“Então Jean-Paul irrompeu de volta pela
porta adentro. Achei que tinha machucado o ombro. Ele parou, apalpou o ombro,
deixou-o para lá, coçou-se e investiu de novo em frente. Pôs-se a rodear a mesa
num passo rápido e constante, berrando:
- TODOS NÓS TEMOS CU, CERTO? TEM ALGUÉM
AQUI NESTA SALA QUE NÃO TENHA CU? SE TEM, QUE FALE LOGO, ESTÃO OUVINDO?
Jon Pinchot me enfiou o cotovelo nas
costelas.
- Está vendo, é um gênio, está vendo?
Jean-Paul rodeava a mesa no mesmo passo
rápido, berrando:
- TODOS NÓS TEMOS ESSA RACHA NAS COSTAS,
CERTO? LÁ EMBAIXO, MAIS OU MENOS NO MEIO, CERTO? A MERDA ESPIRRA POR ALI,
CERTO? OU PELO MENOS A GENTE ESPERA QUE ESPIRRE! É TIRAR A NOSSA MERDA, E
ESTAREMOS MORTOS! PENSEM EM QUANTA MERDA A GENTE CAGA NUMA VIDA INTEIRA! A
TERRA, NO MOMENTO, ABSORVE TODA ELA! MAS OS MARES E OS RIOS ESTÃO AMEAÇANDO
SUAS PRÓPRIAS VIDAS ENGOLINDO NOSSA MERDA! NÓS SOMOS IMUNDOS, IMUNDOS, IMUNDOS!

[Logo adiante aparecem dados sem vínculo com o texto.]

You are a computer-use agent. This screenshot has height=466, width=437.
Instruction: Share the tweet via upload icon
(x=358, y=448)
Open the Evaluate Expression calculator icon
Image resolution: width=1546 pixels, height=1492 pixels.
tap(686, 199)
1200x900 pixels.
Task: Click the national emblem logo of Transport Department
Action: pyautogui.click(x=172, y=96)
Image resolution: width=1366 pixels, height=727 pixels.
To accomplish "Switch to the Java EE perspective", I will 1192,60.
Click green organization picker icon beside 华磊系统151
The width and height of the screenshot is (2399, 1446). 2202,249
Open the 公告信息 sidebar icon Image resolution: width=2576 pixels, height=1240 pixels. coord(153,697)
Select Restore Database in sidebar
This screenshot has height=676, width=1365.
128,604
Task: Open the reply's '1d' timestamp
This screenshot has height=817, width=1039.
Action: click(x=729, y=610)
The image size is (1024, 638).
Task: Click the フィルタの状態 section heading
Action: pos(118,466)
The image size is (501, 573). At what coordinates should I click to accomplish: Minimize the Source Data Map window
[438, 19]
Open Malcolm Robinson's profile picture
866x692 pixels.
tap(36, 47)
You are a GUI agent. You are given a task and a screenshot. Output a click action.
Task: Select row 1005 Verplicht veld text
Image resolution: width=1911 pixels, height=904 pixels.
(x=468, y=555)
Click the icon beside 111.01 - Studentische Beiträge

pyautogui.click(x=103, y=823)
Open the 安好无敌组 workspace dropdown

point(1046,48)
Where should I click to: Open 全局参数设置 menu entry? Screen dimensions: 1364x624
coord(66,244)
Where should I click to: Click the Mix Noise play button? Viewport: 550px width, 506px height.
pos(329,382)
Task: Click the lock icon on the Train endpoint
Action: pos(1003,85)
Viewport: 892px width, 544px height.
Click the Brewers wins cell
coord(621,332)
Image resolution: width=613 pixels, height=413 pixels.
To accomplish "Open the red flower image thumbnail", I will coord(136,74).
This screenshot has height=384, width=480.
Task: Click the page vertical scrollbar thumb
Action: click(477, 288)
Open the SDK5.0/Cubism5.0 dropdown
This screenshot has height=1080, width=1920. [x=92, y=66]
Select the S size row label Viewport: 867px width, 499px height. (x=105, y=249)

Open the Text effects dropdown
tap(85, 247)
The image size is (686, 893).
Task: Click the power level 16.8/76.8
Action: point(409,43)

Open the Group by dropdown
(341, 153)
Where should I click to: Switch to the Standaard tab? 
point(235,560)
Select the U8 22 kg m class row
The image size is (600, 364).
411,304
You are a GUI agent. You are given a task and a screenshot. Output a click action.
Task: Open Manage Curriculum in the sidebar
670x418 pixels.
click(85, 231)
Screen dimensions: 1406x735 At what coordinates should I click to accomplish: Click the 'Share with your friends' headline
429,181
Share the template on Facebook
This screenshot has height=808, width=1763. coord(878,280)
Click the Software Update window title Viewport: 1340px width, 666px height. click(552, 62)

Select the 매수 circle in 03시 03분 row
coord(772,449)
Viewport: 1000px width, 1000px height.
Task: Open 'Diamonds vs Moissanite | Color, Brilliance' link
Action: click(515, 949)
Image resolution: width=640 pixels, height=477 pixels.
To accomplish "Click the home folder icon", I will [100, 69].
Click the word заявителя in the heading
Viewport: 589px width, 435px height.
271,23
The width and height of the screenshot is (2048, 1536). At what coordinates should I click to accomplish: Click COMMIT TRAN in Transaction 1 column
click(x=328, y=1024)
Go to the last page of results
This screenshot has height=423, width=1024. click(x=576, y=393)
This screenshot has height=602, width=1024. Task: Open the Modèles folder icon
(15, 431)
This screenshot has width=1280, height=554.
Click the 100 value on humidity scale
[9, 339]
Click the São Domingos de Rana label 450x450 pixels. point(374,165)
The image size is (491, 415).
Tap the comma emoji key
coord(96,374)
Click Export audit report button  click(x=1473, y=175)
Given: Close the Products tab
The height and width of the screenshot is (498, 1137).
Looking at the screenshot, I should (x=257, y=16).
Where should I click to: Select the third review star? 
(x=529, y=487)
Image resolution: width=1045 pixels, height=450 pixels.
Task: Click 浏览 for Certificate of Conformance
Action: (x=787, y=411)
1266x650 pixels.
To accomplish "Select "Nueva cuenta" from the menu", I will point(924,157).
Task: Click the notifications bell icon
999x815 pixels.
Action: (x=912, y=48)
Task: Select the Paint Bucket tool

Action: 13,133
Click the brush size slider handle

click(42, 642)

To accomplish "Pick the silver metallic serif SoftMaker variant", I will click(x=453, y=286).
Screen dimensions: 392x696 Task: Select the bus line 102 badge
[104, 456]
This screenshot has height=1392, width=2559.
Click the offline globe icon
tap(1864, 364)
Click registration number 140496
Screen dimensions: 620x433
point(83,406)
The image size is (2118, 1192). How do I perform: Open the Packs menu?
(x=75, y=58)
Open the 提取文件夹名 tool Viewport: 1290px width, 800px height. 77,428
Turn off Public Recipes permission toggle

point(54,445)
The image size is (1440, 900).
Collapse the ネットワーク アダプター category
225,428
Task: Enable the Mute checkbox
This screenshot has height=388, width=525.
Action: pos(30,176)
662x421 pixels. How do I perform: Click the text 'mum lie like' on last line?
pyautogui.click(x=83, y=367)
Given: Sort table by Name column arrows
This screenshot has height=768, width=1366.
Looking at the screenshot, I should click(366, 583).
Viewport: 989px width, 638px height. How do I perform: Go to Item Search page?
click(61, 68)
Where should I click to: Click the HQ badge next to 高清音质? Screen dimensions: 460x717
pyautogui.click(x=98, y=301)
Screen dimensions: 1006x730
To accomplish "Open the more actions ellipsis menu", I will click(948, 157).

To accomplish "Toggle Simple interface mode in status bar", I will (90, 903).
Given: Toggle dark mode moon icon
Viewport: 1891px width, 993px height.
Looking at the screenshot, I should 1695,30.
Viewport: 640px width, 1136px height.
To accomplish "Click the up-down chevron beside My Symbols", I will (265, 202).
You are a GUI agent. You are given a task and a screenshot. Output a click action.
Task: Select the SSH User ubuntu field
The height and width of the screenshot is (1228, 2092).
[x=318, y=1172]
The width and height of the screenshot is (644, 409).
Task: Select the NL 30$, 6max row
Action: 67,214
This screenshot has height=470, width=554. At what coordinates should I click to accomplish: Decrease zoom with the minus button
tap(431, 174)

EU ODEIO TODOS NÓS, TODA VEZ QUE LIMPO A BUNDA, ODEIO A TODOS NÓS!”
(“Hollywood”, Charles Bukowski, L&PM,
Porto Alegre, 2007, Página 29.)
XXX
“Uma bela noite, porém, após ter passado
toda a tarde em companhia de minha vetusta e ardente protetora, e como me
houvesse excedido um pouco em minhas doses habituais de whisky e de champagne,
deu-se o imprevisto e o inevitável: - Em pleno salão de Mme. Martínez y Viola,
descendente direta da papisa Joana, quando declamava uns versos fesceninos e
grandiloquentes o laureado poeta Silvano
dal Monte, eu não me contive e bradei com todas as forças dos meus pulmões
algumas duras verdades que, mais cedo ou mais tarde, teria mesmo que lançar no
rosto de toda aquela gente reunida em torno de mim e vivendo à custa de meus
elogios diários ou hebdomadários. Algo assim neste estilo, se não me falha a
memória: - ‘Nem parece que todos vós tendes intestinos e, na ponta desses
intestinos, um lamentável cu, exatamente igual ao que têm vosso açougueiro,
vosso chofer, vosso camareiro, vossos cachorros e vossos cavalos de raça. Vosso
cu é a melhor arma que tendes para afugentar os maus pensamentos, que são
aqueles que vos afastam da simplicidade humana e da humana aceitação da vida –
e é para o vosso cu que vos conclamo olheis diante do espelho, se preciso
de-joelhos e com uma vela na mão para enxergar melhor, toda vez que vos
sentirdes possuídos de um orgulho oceânico e vos julgardes tão poderosos quanto
vosso Deus, que pelo menos (que eu saiba) não tinha nenhum cu à vista.’ ”
(“A Lua Vem da Ásia”, Campos de Carvalho,
Editora Codecri, Pasquim, Rio de Janeiro, 1977, 3ª Edição, Página 132.)